Low tells DDN that depending on the type of cancer, 30 to 80 percent of the cells in a solid tumor are not cancer cells and are used in normal functions in other tissues.
"The difference—and this is a very important difference—is that after these cells infiltrate a solid tumor mass, they are retrained by the cancer cells to facilitate tumor growth," he points out.
"But even though the cancer cells are very specific to the type of cancer, so that the treatment for breast cancer is different from the treatment for brain cancer, which is different from the treatment for lung cancer, etc., these nonmalignant cells within the tumor microenvironment are often very similar from one tumor to the next,” Low says. “So a drug that corrects the misbehavior of these nonmalignant cells could be used to treat most solid tumors."
In this technique, an anticancer drug that would normally be too toxic for human use is linked to folate, which is a type of vitamin B. Almost no normal cells have a receptor for the folate.
"We use the vitamin folate to target attached drugs specifically to these nonmalignant cells within a tumor mass that, unfortunately, promote tumor growth,” Low explains. “These tumor-associated macrophages love folate. They have an enormous appetite for it. They take it up right away, and if they don't, the compound passes in the urine within about 30 minutes. So, we're using folate as a kind of Trojan horse to trick the tumor-promoting immune cells into eating a drug that will reprogram them into tumor-fighting immune cells."
Part of the drug development effort will be to ensure that the drug payload, which would be lethal to a patient by itself, is released solely within the tumor-promoting macrophage cells.

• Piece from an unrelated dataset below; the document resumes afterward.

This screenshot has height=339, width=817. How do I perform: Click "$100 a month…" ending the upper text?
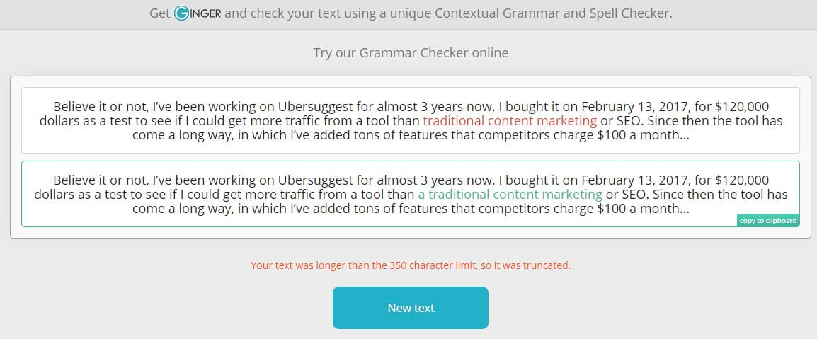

According to Ratliff, this treatment may prove to be more universally effective than current cancer immunotherapies.
"There are therapeutic antibodies that are used on some types of cancer,” Ratliff says. “And many people have heard of checkpoint immunotherapies, which block certain parts of the immune response.
“When I talk to groups, I always point out that former President Jimmy Carter had metastatic brain cancer, and he went through immunotherapy, and it eliminated the cancer for him. But the problem is, only about 20 percent of the patients actually respond. So, we need to take a different approach to modulating the immune response."
The folate-targeted approach is exciting, as per Ratliff, because it is the first research project that has found a way to target the cells that boost tumor growth in the tumor environment.
"These are cells that are important to the tumors, but they aren't the tumor cells themselves," he stated. "By targeting these myeloid cells within the tumor, we have a universal process because these cells are present in all of the solid tumors."
Ratliff noted that getting a therapy like this to market usually takes a decade, but “I think there's a reasonable chance this could make it to the public within seven years or something like that. It would probably cost a couple hundred million dollars, at the very least, to develop and test this drug.
“It's not going to be cheap, and it's not going to be easy, but this drug has enormous potential to save many lives. So, we will do our best."